Dieta vegana per bambini, no dei pediatri: causa problemi al sistema nervoso centrale

L’alimentazione vegana non è di per sè sufficiente, richiede un’integrazione, per questo i genitori devono essere consapevoli che se vogliono sceglierla per i propri figli si pongono alcuni limiti. Se la quantità di energia e di proteine non è sufficiente, se i nutrienti non vengono forniti in quantità sufficiente vi possono essere vari potenziali problemi: sul sistema nervoso centrale, sull’accrescimento del piccolo e la possibilità di sviluppo di anemia, per questo altrettanto importante se si vuole seguire questo tipo di alimentazione è concordare tutto col pediatra. Niente ’fai da tè, diete autoprescritte.

A evidenziarlo è il pediatra Claudio Maffeis, dell’Università di Verona e referente della Sip, Società italiana di pediatria, commentando il caso del ricorso respinto dal Tar di Bolzano di una famiglia che chiedeva di avere pasti vegani per la loro bambina all’asilo nido. “L’alimentazione onnivora è quella proposta dalla Società italiana di Nutrizione Umana come quella di riferimento – spiega l’esperto – quella la vegetariana può essere utilizzata (lattoovovegetariana) purchè anche questa seguita bene, quella vegana resta sempre da integrare a tutte le età e comporta di seguire bene il bambino nel tempo e monitorarlo attentamente”.

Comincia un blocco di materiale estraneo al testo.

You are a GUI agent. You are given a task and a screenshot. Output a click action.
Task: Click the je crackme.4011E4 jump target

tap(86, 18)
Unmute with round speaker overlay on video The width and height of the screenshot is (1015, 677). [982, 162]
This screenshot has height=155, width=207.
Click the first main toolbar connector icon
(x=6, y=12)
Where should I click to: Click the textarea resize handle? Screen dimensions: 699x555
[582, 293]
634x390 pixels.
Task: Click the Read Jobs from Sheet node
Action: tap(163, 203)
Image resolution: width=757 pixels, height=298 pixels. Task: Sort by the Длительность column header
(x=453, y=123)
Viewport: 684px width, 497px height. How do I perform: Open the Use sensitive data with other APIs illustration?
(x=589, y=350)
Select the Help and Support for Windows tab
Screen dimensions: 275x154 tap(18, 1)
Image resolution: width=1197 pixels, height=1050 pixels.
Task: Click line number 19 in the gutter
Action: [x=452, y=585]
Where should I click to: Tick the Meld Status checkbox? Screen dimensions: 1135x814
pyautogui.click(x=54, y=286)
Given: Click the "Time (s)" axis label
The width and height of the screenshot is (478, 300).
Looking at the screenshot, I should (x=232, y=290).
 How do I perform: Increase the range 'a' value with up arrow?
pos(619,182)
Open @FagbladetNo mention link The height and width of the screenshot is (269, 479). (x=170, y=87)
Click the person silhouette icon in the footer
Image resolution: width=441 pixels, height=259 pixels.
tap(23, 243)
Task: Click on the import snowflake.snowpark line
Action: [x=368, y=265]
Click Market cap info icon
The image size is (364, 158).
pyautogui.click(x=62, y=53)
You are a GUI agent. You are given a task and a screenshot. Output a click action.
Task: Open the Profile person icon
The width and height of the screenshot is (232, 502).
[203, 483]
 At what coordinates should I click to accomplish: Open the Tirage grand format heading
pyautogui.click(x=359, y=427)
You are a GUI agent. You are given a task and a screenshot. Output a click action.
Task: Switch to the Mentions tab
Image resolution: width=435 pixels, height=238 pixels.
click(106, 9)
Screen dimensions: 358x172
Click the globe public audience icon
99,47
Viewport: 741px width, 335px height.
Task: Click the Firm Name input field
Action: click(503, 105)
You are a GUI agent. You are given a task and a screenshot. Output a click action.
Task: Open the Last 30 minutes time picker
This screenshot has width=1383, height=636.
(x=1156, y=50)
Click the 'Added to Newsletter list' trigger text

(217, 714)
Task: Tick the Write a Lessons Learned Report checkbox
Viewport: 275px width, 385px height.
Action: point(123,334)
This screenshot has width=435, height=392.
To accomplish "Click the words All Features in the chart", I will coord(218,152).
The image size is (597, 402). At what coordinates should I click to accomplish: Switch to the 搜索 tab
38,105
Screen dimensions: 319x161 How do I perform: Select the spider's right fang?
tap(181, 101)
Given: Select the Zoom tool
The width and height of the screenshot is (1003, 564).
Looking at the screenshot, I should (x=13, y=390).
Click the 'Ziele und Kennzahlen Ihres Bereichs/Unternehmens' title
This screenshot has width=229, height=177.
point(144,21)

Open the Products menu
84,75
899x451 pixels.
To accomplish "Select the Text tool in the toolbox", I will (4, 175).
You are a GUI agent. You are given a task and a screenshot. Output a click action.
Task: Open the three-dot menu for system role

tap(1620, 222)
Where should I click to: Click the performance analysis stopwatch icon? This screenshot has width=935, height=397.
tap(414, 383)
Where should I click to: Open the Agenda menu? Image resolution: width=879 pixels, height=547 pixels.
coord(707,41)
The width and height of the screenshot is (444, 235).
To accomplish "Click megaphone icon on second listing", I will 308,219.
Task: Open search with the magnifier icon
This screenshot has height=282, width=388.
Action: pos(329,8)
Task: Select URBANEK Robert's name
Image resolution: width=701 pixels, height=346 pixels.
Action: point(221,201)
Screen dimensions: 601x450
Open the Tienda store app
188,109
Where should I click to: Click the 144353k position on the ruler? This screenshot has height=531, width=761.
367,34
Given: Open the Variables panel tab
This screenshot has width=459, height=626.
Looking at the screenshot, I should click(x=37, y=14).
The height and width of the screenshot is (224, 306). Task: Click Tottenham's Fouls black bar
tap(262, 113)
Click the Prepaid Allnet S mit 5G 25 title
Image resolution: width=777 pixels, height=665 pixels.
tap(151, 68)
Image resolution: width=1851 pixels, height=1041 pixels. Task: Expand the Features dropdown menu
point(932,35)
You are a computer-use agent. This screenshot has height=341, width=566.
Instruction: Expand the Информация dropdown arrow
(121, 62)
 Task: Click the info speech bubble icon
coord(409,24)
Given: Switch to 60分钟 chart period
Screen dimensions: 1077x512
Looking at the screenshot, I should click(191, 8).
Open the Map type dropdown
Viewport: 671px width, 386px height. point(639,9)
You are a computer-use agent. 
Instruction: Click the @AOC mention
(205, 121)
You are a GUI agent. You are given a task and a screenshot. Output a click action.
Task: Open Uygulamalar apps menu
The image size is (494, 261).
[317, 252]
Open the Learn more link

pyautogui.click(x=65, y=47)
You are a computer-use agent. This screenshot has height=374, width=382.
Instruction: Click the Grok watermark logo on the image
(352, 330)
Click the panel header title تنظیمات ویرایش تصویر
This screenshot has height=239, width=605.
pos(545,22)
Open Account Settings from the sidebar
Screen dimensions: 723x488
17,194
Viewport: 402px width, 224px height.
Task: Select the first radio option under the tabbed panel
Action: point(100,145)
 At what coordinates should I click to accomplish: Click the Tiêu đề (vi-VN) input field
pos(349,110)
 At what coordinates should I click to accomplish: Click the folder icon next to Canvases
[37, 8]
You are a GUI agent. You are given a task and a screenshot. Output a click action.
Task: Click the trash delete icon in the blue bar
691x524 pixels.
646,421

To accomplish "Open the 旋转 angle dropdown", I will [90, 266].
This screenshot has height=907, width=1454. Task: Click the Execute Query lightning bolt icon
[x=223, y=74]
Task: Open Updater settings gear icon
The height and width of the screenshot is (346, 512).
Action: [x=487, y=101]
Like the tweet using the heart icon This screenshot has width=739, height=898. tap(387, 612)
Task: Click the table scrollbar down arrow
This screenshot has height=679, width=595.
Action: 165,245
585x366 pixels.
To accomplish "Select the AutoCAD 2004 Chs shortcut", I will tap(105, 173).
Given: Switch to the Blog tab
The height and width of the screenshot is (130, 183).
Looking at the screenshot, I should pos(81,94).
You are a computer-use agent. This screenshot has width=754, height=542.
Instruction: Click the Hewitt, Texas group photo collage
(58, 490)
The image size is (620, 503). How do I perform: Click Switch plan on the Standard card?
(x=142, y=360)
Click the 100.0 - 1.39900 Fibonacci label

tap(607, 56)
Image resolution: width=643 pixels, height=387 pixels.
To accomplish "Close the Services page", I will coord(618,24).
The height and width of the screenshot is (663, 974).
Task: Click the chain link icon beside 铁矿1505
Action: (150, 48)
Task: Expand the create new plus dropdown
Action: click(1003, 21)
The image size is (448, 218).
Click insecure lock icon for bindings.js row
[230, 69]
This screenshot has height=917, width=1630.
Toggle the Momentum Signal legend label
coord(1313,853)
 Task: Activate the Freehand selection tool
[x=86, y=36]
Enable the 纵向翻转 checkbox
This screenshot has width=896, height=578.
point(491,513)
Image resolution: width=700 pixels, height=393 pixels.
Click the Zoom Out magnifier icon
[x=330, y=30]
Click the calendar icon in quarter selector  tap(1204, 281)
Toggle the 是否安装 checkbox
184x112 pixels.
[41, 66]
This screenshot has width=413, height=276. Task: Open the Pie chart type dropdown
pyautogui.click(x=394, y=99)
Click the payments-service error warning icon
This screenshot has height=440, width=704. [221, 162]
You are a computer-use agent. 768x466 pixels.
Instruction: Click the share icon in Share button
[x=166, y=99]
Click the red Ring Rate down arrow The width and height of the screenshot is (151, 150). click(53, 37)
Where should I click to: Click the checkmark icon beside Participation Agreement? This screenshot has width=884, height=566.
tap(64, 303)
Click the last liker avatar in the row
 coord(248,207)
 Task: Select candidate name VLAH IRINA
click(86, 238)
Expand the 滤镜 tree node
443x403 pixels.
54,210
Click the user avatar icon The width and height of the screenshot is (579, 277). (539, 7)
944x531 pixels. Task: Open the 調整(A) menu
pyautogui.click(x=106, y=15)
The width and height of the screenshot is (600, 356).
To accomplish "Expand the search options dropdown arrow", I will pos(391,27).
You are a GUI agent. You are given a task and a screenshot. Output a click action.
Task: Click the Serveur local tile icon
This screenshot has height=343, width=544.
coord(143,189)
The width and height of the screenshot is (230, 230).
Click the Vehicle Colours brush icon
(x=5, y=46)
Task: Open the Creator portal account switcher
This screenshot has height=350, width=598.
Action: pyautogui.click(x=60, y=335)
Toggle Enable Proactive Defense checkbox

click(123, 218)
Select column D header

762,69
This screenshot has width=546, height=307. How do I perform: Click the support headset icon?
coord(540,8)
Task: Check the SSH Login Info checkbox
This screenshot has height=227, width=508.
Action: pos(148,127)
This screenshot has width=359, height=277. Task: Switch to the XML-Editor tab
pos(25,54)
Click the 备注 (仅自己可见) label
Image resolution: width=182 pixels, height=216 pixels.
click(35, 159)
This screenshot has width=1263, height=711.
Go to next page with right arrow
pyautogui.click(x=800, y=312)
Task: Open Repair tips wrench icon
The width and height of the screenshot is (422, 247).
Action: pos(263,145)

Maffeis spiega anche che non trattandosi di una patologia, se ci sono già degli alimenti vegetariani senza carne, pesce può essere sufficiente. Le diete vegetariane o vegane non sono adeguate nei bambini e nelle donne in gravidanza» è stata invece l’opinione espressa in occasione del congresso della Società Italiana di Pediatria Preventiva e Sociale (SIPPS) dal presidente Giuseppe di Mauro. In un position paper di Sipps, Fimp (Federazione medici pediatri) e Simp (Federazione italiana medicina perinatale) si legge che «le diete vegetariane e vegane non possono essere raccomandate in età evolutiva.